_Task goal_
This exercise asks for the whole listing to be restated exactly.
□ □ □ □ □ □ □
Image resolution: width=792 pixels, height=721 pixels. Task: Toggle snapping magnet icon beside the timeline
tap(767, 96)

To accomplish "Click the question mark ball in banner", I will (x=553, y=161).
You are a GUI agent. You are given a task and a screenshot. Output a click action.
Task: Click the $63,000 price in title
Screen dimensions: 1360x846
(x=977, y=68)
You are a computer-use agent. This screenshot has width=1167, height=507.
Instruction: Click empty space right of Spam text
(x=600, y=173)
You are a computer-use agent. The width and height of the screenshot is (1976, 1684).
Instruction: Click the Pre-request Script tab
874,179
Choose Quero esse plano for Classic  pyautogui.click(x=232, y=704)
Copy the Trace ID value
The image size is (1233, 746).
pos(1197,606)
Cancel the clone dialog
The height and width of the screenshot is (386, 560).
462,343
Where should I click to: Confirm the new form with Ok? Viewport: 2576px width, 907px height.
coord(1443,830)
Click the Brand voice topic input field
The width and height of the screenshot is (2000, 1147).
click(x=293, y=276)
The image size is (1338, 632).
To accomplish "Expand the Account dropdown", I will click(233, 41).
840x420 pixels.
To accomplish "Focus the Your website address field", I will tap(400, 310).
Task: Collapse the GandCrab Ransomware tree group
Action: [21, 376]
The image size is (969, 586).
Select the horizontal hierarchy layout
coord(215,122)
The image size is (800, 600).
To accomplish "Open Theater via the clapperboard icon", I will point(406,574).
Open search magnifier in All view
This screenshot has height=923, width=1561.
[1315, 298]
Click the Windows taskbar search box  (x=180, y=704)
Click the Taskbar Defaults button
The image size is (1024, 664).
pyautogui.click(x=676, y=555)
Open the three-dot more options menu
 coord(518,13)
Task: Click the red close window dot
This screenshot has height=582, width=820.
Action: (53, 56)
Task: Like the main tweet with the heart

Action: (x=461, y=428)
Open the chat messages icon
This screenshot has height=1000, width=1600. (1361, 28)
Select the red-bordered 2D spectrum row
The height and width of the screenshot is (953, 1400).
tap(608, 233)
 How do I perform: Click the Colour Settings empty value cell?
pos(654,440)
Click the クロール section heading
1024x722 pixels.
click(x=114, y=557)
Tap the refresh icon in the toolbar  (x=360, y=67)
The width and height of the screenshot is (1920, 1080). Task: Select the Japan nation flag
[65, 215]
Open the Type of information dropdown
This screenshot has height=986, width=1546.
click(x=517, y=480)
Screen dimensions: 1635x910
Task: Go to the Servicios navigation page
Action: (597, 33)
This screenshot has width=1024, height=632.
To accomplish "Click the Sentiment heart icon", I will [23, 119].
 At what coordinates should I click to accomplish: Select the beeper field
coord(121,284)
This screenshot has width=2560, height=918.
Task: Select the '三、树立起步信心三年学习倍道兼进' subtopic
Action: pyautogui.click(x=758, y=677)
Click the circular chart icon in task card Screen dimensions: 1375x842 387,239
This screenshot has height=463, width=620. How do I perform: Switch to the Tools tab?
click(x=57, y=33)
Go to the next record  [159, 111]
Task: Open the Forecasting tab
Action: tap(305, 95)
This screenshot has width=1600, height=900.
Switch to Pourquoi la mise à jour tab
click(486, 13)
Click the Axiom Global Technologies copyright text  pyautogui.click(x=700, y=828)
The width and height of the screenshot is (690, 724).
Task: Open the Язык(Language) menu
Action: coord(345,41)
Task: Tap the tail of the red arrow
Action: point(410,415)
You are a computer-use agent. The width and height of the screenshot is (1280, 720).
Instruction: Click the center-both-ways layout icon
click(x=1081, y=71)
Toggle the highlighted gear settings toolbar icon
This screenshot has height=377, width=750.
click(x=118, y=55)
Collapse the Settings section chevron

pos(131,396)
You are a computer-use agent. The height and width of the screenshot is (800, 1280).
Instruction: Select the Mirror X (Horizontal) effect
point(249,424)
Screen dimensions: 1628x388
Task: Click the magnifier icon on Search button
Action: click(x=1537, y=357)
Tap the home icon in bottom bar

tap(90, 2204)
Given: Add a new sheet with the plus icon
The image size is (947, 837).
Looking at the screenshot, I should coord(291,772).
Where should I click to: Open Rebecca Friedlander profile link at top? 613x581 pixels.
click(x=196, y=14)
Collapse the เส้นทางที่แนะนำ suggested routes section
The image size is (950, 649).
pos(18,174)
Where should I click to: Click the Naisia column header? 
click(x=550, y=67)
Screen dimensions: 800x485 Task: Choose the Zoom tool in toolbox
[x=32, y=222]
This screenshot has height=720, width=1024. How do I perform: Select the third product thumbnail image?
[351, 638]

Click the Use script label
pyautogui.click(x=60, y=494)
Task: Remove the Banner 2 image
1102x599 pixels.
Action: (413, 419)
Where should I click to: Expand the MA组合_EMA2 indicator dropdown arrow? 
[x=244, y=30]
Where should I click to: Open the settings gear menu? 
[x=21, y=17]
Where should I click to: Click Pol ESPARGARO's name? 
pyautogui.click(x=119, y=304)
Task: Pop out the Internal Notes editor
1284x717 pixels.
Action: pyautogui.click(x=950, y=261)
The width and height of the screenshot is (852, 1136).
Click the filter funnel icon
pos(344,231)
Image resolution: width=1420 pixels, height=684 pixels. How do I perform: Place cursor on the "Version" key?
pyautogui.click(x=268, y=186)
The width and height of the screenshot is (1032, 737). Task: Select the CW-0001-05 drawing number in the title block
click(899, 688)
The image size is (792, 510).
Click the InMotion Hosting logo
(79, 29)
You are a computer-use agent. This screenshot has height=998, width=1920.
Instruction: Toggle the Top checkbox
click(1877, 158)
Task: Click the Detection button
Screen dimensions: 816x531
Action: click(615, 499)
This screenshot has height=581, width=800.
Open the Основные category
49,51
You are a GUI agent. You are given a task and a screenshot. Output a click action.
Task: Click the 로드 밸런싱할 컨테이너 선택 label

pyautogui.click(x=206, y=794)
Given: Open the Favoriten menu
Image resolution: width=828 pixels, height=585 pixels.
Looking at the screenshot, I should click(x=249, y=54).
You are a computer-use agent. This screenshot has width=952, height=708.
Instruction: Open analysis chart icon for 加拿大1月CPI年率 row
□ □ □ □ □ □ □
_Response to this exercise_
Image resolution: width=792 pixels, height=721 pixels. Task: Toggle snapping magnet icon beside the timeline
tap(767, 96)

To accomplish "Click the question mark ball in banner", I will (x=553, y=161).
You are a GUI agent. You are given a task and a screenshot. Output a click action.
Task: Click the $63,000 price in title
Screen dimensions: 1360x846
(x=977, y=68)
You are a computer-use agent. This screenshot has width=1167, height=507.
Instruction: Click empty space right of Spam text
(x=600, y=173)
You are a computer-use agent. The width and height of the screenshot is (1976, 1684).
Instruction: Click the Pre-request Script tab
874,179
Choose Quero esse plano for Classic  pyautogui.click(x=232, y=704)
Copy the Trace ID value
The image size is (1233, 746).
pos(1197,606)
Cancel the clone dialog
The height and width of the screenshot is (386, 560).
462,343
Where should I click to: Confirm the new form with Ok? Viewport: 2576px width, 907px height.
coord(1443,830)
Click the Brand voice topic input field
The width and height of the screenshot is (2000, 1147).
click(x=293, y=276)
The image size is (1338, 632).
To accomplish "Expand the Account dropdown", I will click(233, 41).
840x420 pixels.
To accomplish "Focus the Your website address field", I will tap(400, 310).
Task: Collapse the GandCrab Ransomware tree group
Action: [21, 376]
The image size is (969, 586).
Select the horizontal hierarchy layout
coord(215,122)
The image size is (800, 600).
To accomplish "Open Theater via the clapperboard icon", I will point(406,574).
Open search magnifier in All view
This screenshot has height=923, width=1561.
[1315, 298]
Click the Windows taskbar search box  (x=180, y=704)
Click the Taskbar Defaults button
The image size is (1024, 664).
pyautogui.click(x=676, y=555)
Open the three-dot more options menu
 coord(518,13)
Task: Click the red close window dot
This screenshot has height=582, width=820.
Action: (53, 56)
Task: Like the main tweet with the heart

Action: (x=461, y=428)
Open the chat messages icon
This screenshot has height=1000, width=1600. (1361, 28)
Select the red-bordered 2D spectrum row
The height and width of the screenshot is (953, 1400).
tap(608, 233)
 How do I perform: Click the Colour Settings empty value cell?
pos(654,440)
Click the クロール section heading
1024x722 pixels.
click(x=114, y=557)
Tap the refresh icon in the toolbar  (x=360, y=67)
The width and height of the screenshot is (1920, 1080). Task: Select the Japan nation flag
[65, 215]
Open the Type of information dropdown
This screenshot has height=986, width=1546.
click(x=517, y=480)
Screen dimensions: 1635x910
Task: Go to the Servicios navigation page
Action: (597, 33)
This screenshot has width=1024, height=632.
To accomplish "Click the Sentiment heart icon", I will [23, 119].
 At what coordinates should I click to accomplish: Select the beeper field
coord(121,284)
This screenshot has width=2560, height=918.
Task: Select the '三、树立起步信心三年学习倍道兼进' subtopic
Action: pyautogui.click(x=758, y=677)
Click the circular chart icon in task card Screen dimensions: 1375x842 387,239
This screenshot has height=463, width=620. How do I perform: Switch to the Tools tab?
click(x=57, y=33)
Go to the next record  [159, 111]
Task: Open the Forecasting tab
Action: tap(305, 95)
This screenshot has width=1600, height=900.
Switch to Pourquoi la mise à jour tab
click(486, 13)
Click the Axiom Global Technologies copyright text  pyautogui.click(x=700, y=828)
The width and height of the screenshot is (690, 724).
Task: Open the Язык(Language) menu
Action: coord(345,41)
Task: Tap the tail of the red arrow
Action: point(410,415)
You are a computer-use agent. The width and height of the screenshot is (1280, 720).
Instruction: Click the center-both-ways layout icon
click(x=1081, y=71)
Toggle the highlighted gear settings toolbar icon
This screenshot has height=377, width=750.
click(x=118, y=55)
Collapse the Settings section chevron

pos(131,396)
You are a computer-use agent. The height and width of the screenshot is (800, 1280).
Instruction: Select the Mirror X (Horizontal) effect
point(249,424)
Screen dimensions: 1628x388
Task: Click the magnifier icon on Search button
Action: click(x=1537, y=357)
Tap the home icon in bottom bar

tap(90, 2204)
Given: Add a new sheet with the plus icon
The image size is (947, 837).
Looking at the screenshot, I should coord(291,772).
Where should I click to: Open Rebecca Friedlander profile link at top? 613x581 pixels.
click(x=196, y=14)
Collapse the เส้นทางที่แนะนำ suggested routes section
The image size is (950, 649).
pos(18,174)
Where should I click to: Click the Naisia column header? 
click(x=550, y=67)
Screen dimensions: 800x485 Task: Choose the Zoom tool in toolbox
[x=32, y=222]
This screenshot has height=720, width=1024. How do I perform: Select the third product thumbnail image?
[351, 638]

Click the Use script label
pyautogui.click(x=60, y=494)
Task: Remove the Banner 2 image
1102x599 pixels.
Action: (413, 419)
Where should I click to: Expand the MA组合_EMA2 indicator dropdown arrow? 
[x=244, y=30]
Where should I click to: Open the settings gear menu? 
[x=21, y=17]
Where should I click to: Click Pol ESPARGARO's name? 
pyautogui.click(x=119, y=304)
Task: Pop out the Internal Notes editor
1284x717 pixels.
Action: pyautogui.click(x=950, y=261)
The width and height of the screenshot is (852, 1136).
Click the filter funnel icon
pos(344,231)
Image resolution: width=1420 pixels, height=684 pixels. How do I perform: Place cursor on the "Version" key?
pyautogui.click(x=268, y=186)
The width and height of the screenshot is (1032, 737). Task: Select the CW-0001-05 drawing number in the title block
click(899, 688)
The image size is (792, 510).
Click the InMotion Hosting logo
(79, 29)
You are a computer-use agent. This screenshot has height=998, width=1920.
Instruction: Toggle the Top checkbox
click(1877, 158)
Task: Click the Detection button
Screen dimensions: 816x531
Action: click(615, 499)
This screenshot has height=581, width=800.
Open the Основные category
49,51
You are a GUI agent. You are given a task and a screenshot. Output a click action.
Task: Click the 로드 밸런싱할 컨테이너 선택 label

pyautogui.click(x=206, y=794)
Given: Open the Favoriten menu
Image resolution: width=828 pixels, height=585 pixels.
Looking at the screenshot, I should click(x=249, y=54).
You are a computer-use agent. This screenshot has width=952, height=708.
Instruction: Open analysis chart icon for 加拿大1月CPI年率 row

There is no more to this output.